**Stored data entries:**
+++

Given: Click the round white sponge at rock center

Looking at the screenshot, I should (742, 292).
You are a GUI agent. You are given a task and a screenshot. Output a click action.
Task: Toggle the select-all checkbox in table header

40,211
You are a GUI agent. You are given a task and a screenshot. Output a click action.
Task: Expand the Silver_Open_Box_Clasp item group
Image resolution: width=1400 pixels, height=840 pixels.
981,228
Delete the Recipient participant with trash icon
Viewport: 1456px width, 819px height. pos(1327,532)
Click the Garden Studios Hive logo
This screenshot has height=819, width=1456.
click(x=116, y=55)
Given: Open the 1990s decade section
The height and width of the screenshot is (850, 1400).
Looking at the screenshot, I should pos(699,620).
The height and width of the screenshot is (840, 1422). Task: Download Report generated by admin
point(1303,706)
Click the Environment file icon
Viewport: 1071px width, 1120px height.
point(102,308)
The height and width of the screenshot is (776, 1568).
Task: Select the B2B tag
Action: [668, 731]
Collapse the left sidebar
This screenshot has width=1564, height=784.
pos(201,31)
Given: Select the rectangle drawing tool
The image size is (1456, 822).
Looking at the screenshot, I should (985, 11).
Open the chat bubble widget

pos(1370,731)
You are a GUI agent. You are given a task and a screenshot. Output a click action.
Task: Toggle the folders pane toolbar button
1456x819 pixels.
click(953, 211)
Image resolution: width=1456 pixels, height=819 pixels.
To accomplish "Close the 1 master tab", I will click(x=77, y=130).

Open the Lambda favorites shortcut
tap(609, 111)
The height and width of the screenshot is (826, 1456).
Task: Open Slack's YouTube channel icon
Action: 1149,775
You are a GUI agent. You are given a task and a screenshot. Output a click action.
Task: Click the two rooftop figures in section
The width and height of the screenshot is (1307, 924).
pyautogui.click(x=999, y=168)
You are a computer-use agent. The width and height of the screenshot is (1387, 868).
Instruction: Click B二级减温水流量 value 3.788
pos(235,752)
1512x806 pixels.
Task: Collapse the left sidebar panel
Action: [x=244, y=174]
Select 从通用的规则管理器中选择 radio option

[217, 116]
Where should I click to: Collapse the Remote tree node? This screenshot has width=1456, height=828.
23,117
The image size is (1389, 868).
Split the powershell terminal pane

+++

**EXERCISE GOAL:** All entries above are to be repeated verbatim, down to the last line.

**EXERCISE ANSWER:**
Given: Click the round white sponge at rock center

Looking at the screenshot, I should (742, 292).
You are a GUI agent. You are given a task and a screenshot. Output a click action.
Task: Toggle the select-all checkbox in table header

40,211
You are a GUI agent. You are given a task and a screenshot. Output a click action.
Task: Expand the Silver_Open_Box_Clasp item group
Image resolution: width=1400 pixels, height=840 pixels.
981,228
Delete the Recipient participant with trash icon
Viewport: 1456px width, 819px height. pos(1327,532)
Click the Garden Studios Hive logo
This screenshot has height=819, width=1456.
click(x=116, y=55)
Given: Open the 1990s decade section
The height and width of the screenshot is (850, 1400).
Looking at the screenshot, I should pos(699,620).
The height and width of the screenshot is (840, 1422). Task: Download Report generated by admin
point(1303,706)
Click the Environment file icon
Viewport: 1071px width, 1120px height.
point(102,308)
The height and width of the screenshot is (776, 1568).
Task: Select the B2B tag
Action: [668, 731]
Collapse the left sidebar
This screenshot has width=1564, height=784.
pos(201,31)
Given: Select the rectangle drawing tool
The image size is (1456, 822).
Looking at the screenshot, I should (985, 11).
Open the chat bubble widget

pos(1370,731)
You are a GUI agent. You are given a task and a screenshot. Output a click action.
Task: Toggle the folders pane toolbar button
1456x819 pixels.
click(953, 211)
Image resolution: width=1456 pixels, height=819 pixels.
To accomplish "Close the 1 master tab", I will click(x=77, y=130).

Open the Lambda favorites shortcut
tap(609, 111)
The height and width of the screenshot is (826, 1456).
Task: Open Slack's YouTube channel icon
Action: 1149,775
You are a GUI agent. You are given a task and a screenshot. Output a click action.
Task: Click the two rooftop figures in section
The width and height of the screenshot is (1307, 924).
pyautogui.click(x=999, y=168)
You are a computer-use agent. The width and height of the screenshot is (1387, 868).
Instruction: Click B二级减温水流量 value 3.788
pos(235,752)
1512x806 pixels.
Task: Collapse the left sidebar panel
Action: [x=244, y=174]
Select 从通用的规则管理器中选择 radio option

[217, 116]
Where should I click to: Collapse the Remote tree node? This screenshot has width=1456, height=828.
23,117
The image size is (1389, 868).
Split the powershell terminal pane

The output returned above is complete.